ルース姫はNo.015と剣の修行をして毎日を過ごしていた。マリーナからは姉として扱われる。そんなある日の事である。
「おにいちゃん!」
「なんだマリーナ?」
「おねいちゃんを早く本当のおねいちゃんにしてほしいな!」
「無理を言うな。こういうものは時間をかけてだな……。」
「おにいちゃん行動力がたりないよ!こういう時はお互いの事をよく知るといいんだよ?思い切っておねいちゃんをデートにでも誘ってみたら?」
「……デート?仕事の山があるというのにできるわけが……」
「じゃ、アドバイスはしたからまたねー!」
「……はぁ、全く……。」
こうして、ルース姫がフィスタ王に呼び出される。彼女は彼の部屋へと行った。そこには本の山が幾重にも折り重なっていた。
「わぁ。すごい。」
「そうか?」
「なっ?!べ、別に貴方が凄いわけじゃありませんから!?」
「そんなことはわかっている。俺が本を読むのは当然だ。趣味なのだから。」
「へー。で?なんの用?」
「その、俺とデ……」
そう言いかけたとき、ルースは本に躓いて転んでしまった。
「きゃっ?!」
「!?」
フィスタはそんなルースを支えようとする。そして、2人とも転んでしまった。

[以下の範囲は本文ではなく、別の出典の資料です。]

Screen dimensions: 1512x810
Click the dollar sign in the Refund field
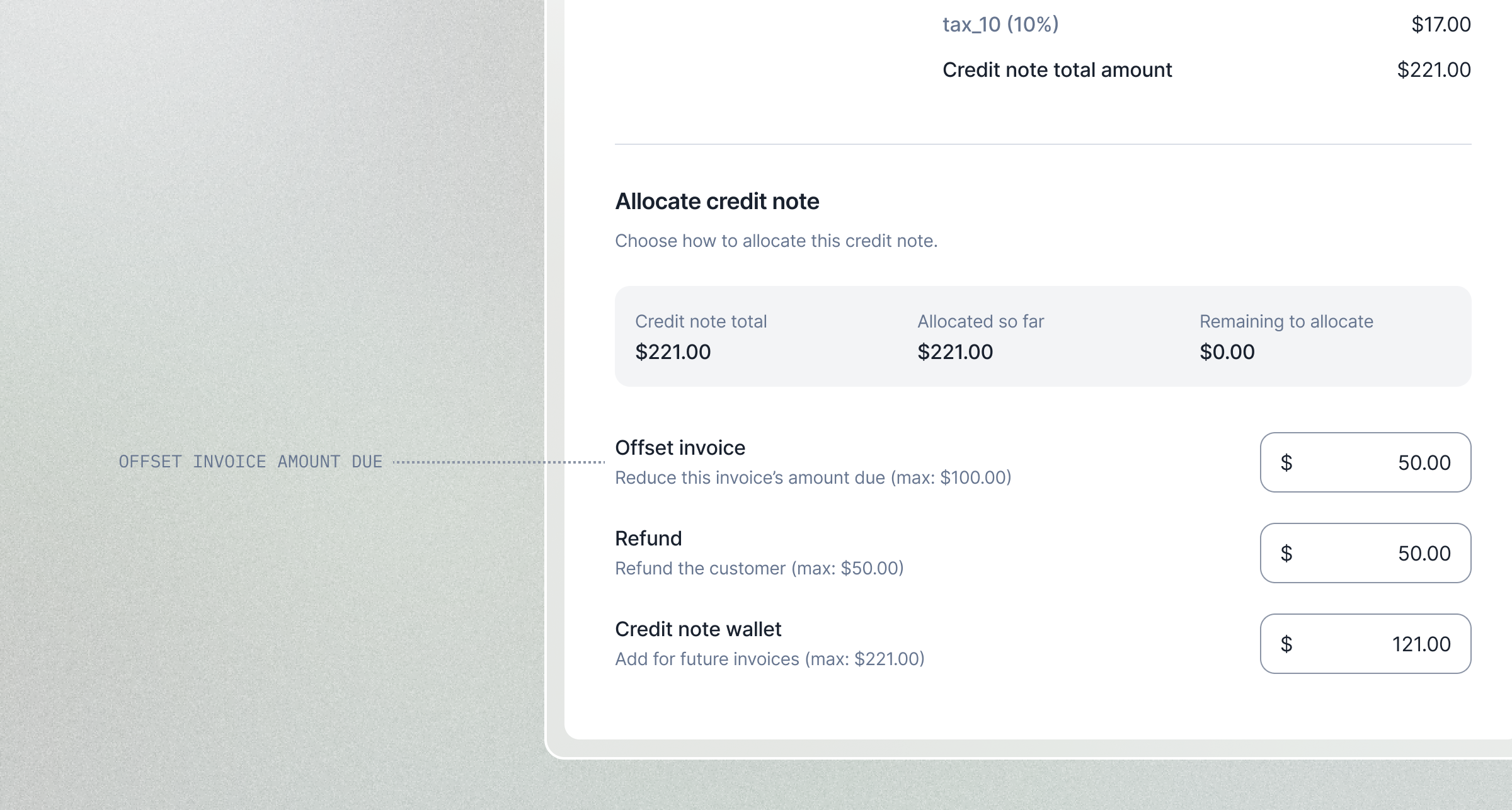1286,553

ルースが目を開けるとそこにはフィスタがいた。何か柔らかい物が唇を塞ぐ。
「きゃーー!?」
「?!」
ルースはフィスタを突き飛ばす。
ルースとフィスタは事故でキスしてしまったのだ。
「その、すまない。これはなかった事にしてくれ。」
「なっ!何言ってるのよ?!」
涙目になるルースにフィスタはそう言う。ルースは泣き出してしまった。
「忘れてくれ。すまない。」
「何でそんなこと……」
「初めては俺ではなく好きな男がよかったのだろ?だから無かったことに……」
「なかった事になんてできなっ……」
「大丈夫、誰にも言いふらしたりはしない。」
そう言うフィスタはいつもの残虐な王とは違い、優しくみえた。
こうして、ルースは部屋を後にする。それからルースは食事を取らなくなった。フィスタはルースの部屋の扉の前まで行ってみることにした。

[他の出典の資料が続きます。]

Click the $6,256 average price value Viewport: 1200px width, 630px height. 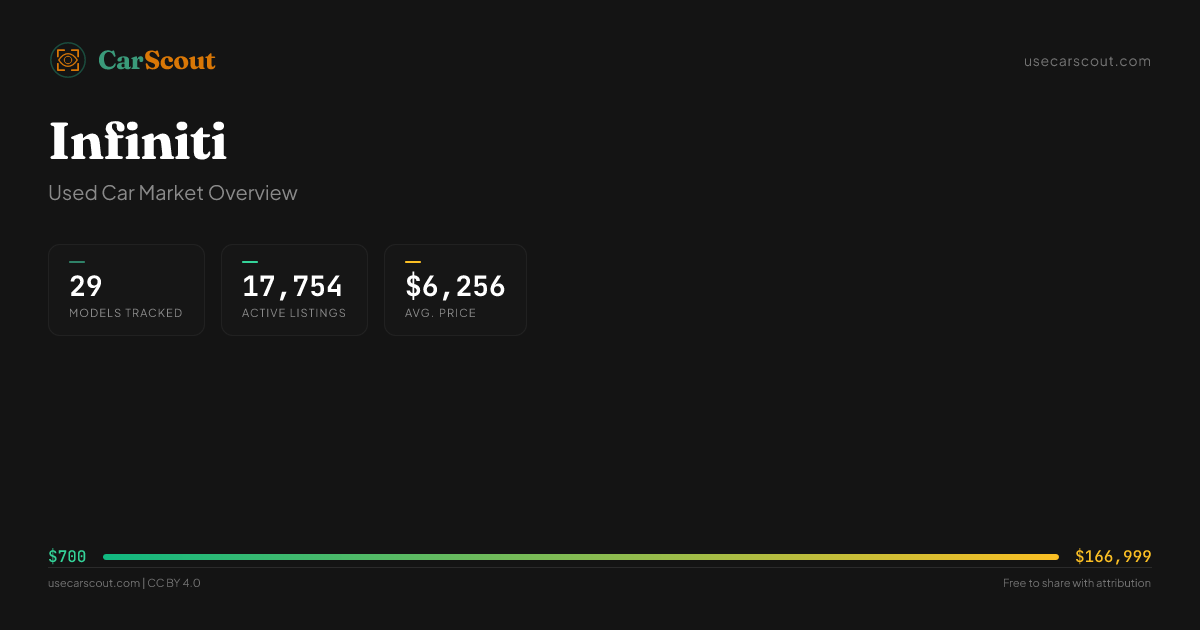tap(455, 287)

「ルース姫、食事を取らないそうだな?取らなければ餓死するぞ?」
「…………」
「あのことをまだ怒っているのか?すまない。ゆるしてくれ。」
「…………」
「食事はここに置いておくからな。」
「…………」
フィスタがさるとルースはそっと部屋から顔を出した。そしてフィスタの後ろ姿を見送っていた。
☆☆☆☆
「全く、これだから子供は困る。」
「父上、子供なのは貴方も一緒じゃよ?」
「禁断の書の精、いたのか。」
「貴方がサボっている仕事を請け負っているこちらのみにもなってもらいたいものじゃよ。」
そう言って禁断の書の精は書類に判をおした。
「お前にはいつも世話になっている。済まないな。」
「まあ、これもわしの運命じゃ。ところで、例の件、どうなっておるのです?」
「もうすぐだ、もうすぐ完成する!」
「……貴方が決めた事に口を出すつもりはないのじゃが、本当によいのですかな?」
「いい。口を挟むな。」
「はっ!」
禁断の書の精はその名の通り禁断の書の小さな妖精であり、フィスタが生み出したことから父上と呼ぶ。
☆☆☆☆☆
ルースの心は揺れていた。敵国の王とキスしてしまうとは思わなかったからだ。そして、……。
「あの、バカ!忘れろですって!?そんなの出来るわけ……。」
そして、その優しさに心揺れていた。
「フィスタ様のバカ!」
そこにコンコンとノックが響く。ルースはそっと扉へと向かった。部屋の覗き穴から見るとフィスタがいた。
「ルース姫、食べなければ死んでしまう!なんとかここを開けてくれ!」
「うるさいわね!貴方には関係ないでしょ?!捕虜が死んだくらいでなんともないくせに!」
ルースは本音で語れない。強がってしまう。
「……ルース、俺が憎いのか?」
「へ?」
「わかった。俺が死ねばお前とキスしたことはなくなる!だから!」
そう言うと、フィスタは剣をみずからに向ける。
「!!」
「じゃあな。ルース姫。」
そう言うと剣を自らに突き立てようとした。そこに扉を開けたルースが飛びだしてくる。
「ダメーーっ!」
「?!」
なんとかフィスタが自害することを止めた。
「何故だ?!ルース姫?」
「……あんたのせいよ!責任とりなさい!」
「?せき、にん?とは?」
「私のせいで死ぬなんて許さない!貴方はもっと苦しんで死ぬべきなのよ!」
「……そうだな。」
「だから、死ぬのをやめなさい!戦争で死んだ人達へ罪を償う為に生きて!」
「!!」
それを聞いたフィスタはただうなづいた。
「ふんっ!食事を取ればいいのね?!分かったわ!」
そう言って食事を部屋へルースは持ってゆく。
「食べるからもう来ないで!」
そうして、ルースの部屋からフィスタは去っていった。